=== Dataset entries ===
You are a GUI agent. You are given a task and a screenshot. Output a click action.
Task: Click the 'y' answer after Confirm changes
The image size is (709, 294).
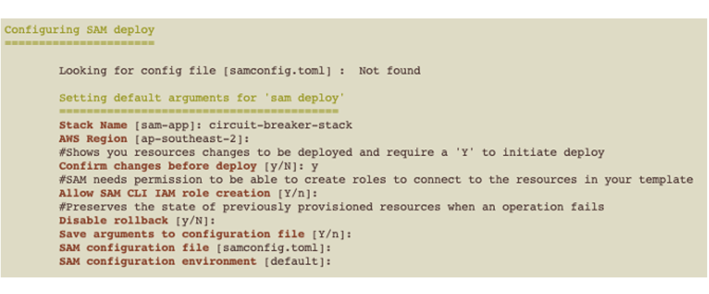[x=314, y=166]
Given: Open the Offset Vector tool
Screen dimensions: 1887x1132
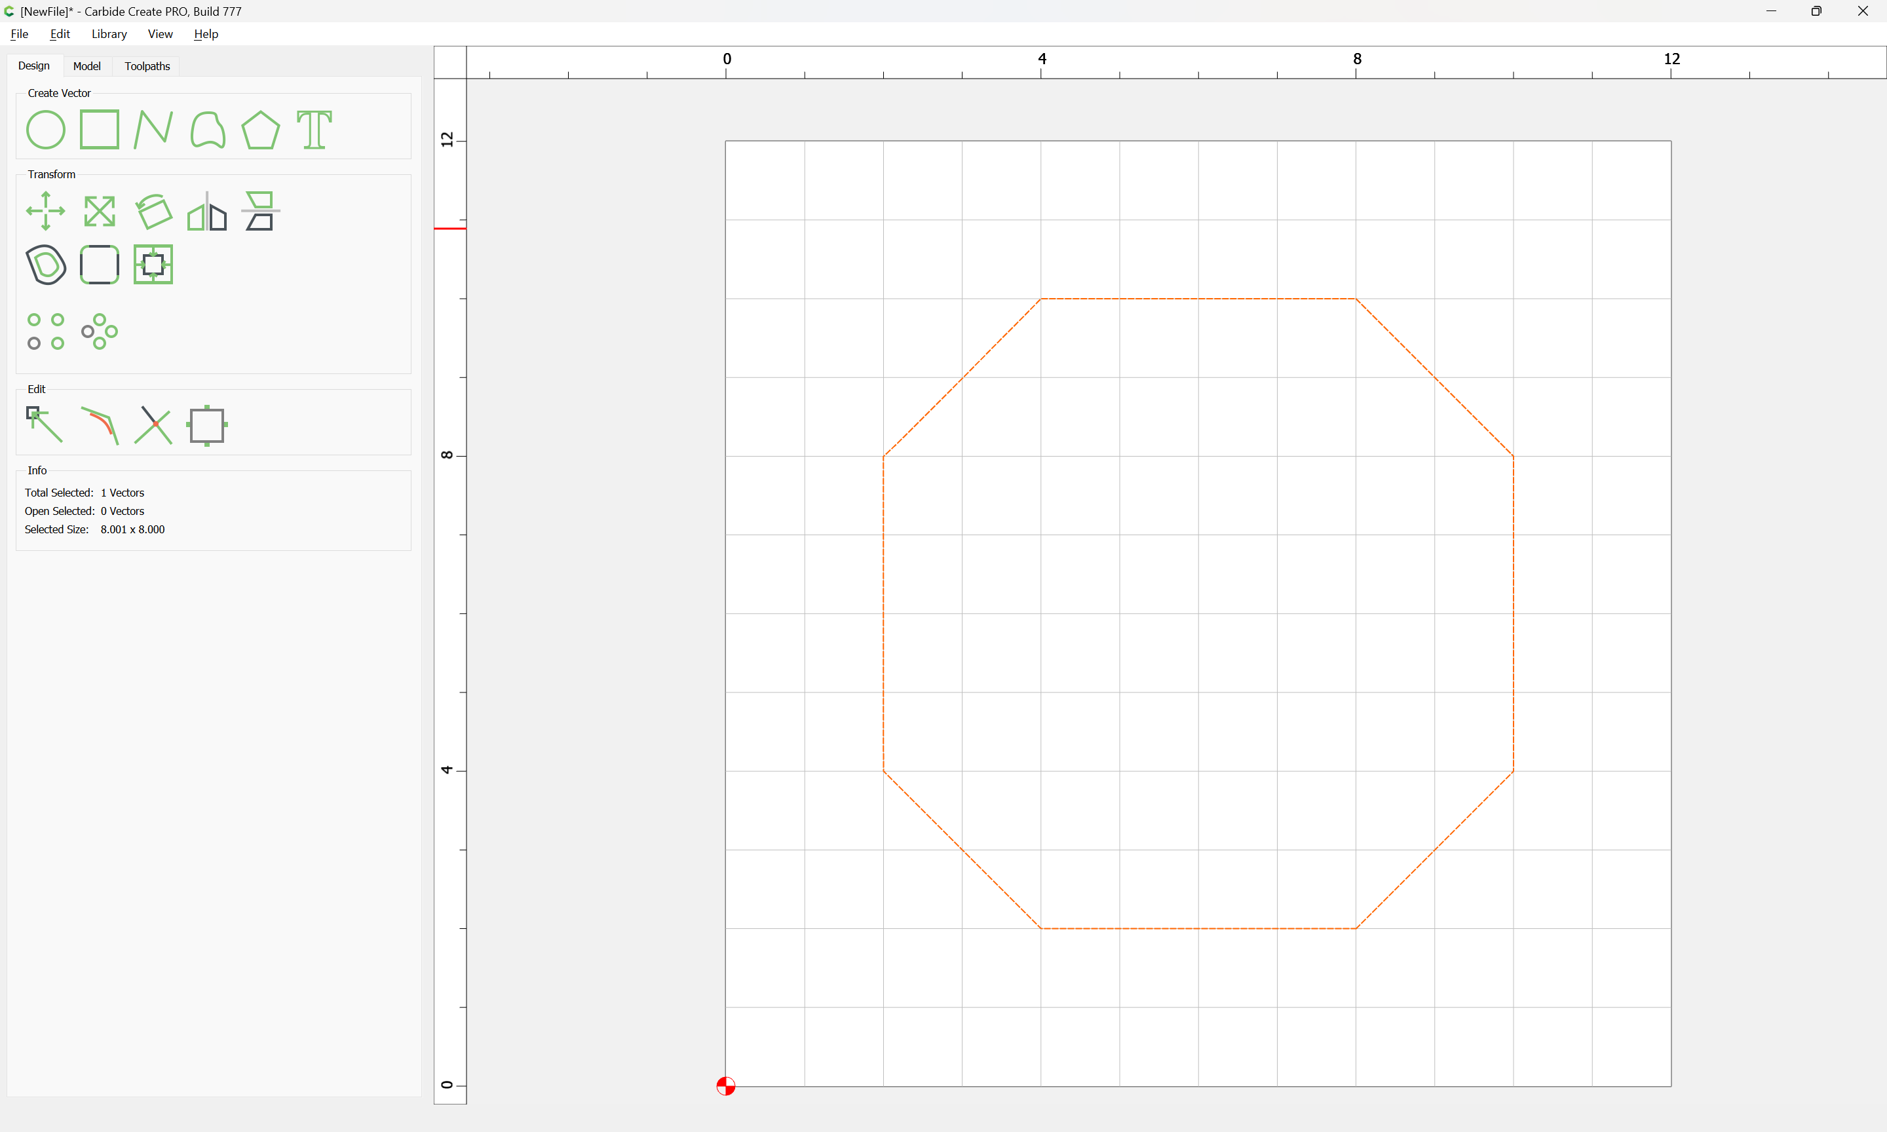Looking at the screenshot, I should [46, 265].
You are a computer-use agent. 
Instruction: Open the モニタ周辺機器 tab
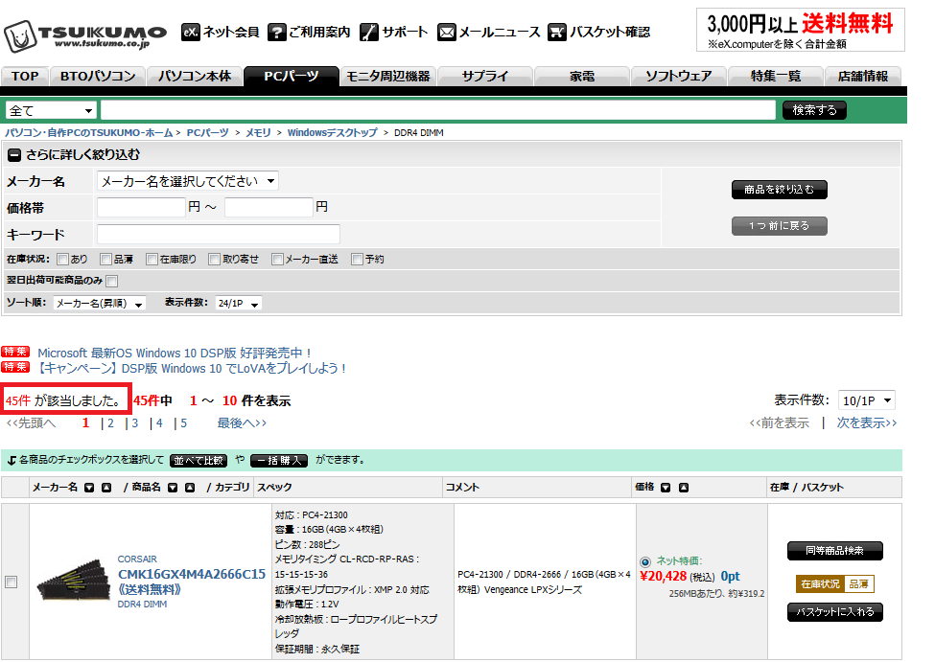(388, 77)
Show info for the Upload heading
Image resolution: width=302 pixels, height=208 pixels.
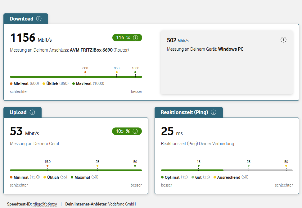coord(32,112)

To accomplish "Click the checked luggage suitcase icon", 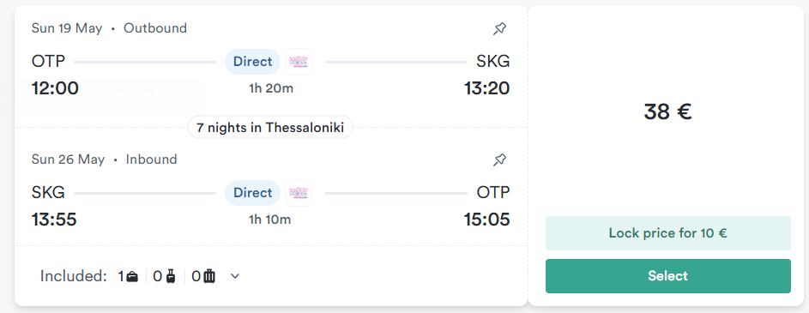I will tap(209, 277).
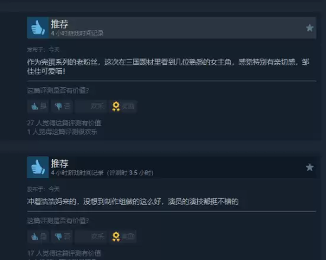
Task: Mark the 浩浩妈 review as 欢乐 (funny)
Action: (91, 236)
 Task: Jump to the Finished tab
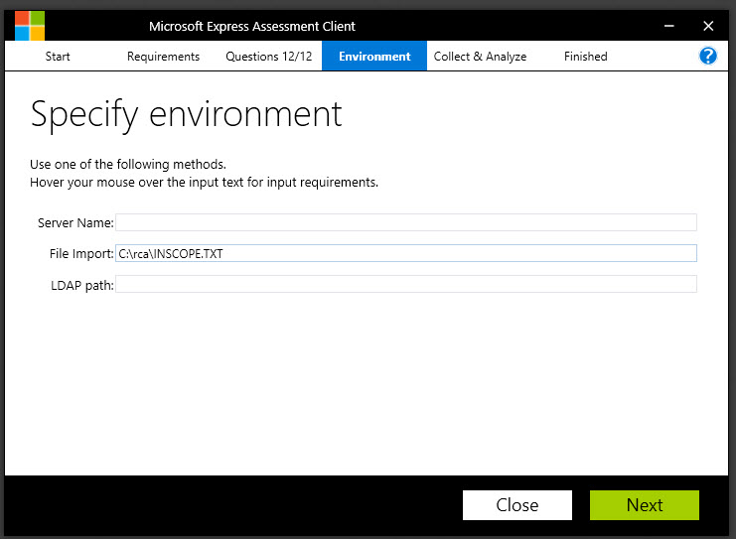coord(585,57)
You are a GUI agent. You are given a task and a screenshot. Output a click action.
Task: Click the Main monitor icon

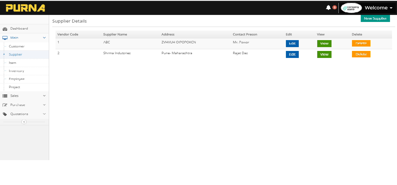[x=5, y=38]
===
Could you repeat the rows above, from the line containing "Given: Open the Offset Vector tool" through the line containing "coord(32,112)", both included, with the pictures left out?

> [Task solution]:
Given: Open the Offset Vector tool
Screen dimensions: 1887x1132
Looking at the screenshot, I should [46, 265].
You are a computer-use agent. 
Instruction: Open the モニタ周辺機器 tab
(388, 77)
Show info for the Upload heading
Image resolution: width=302 pixels, height=208 pixels.
coord(32,112)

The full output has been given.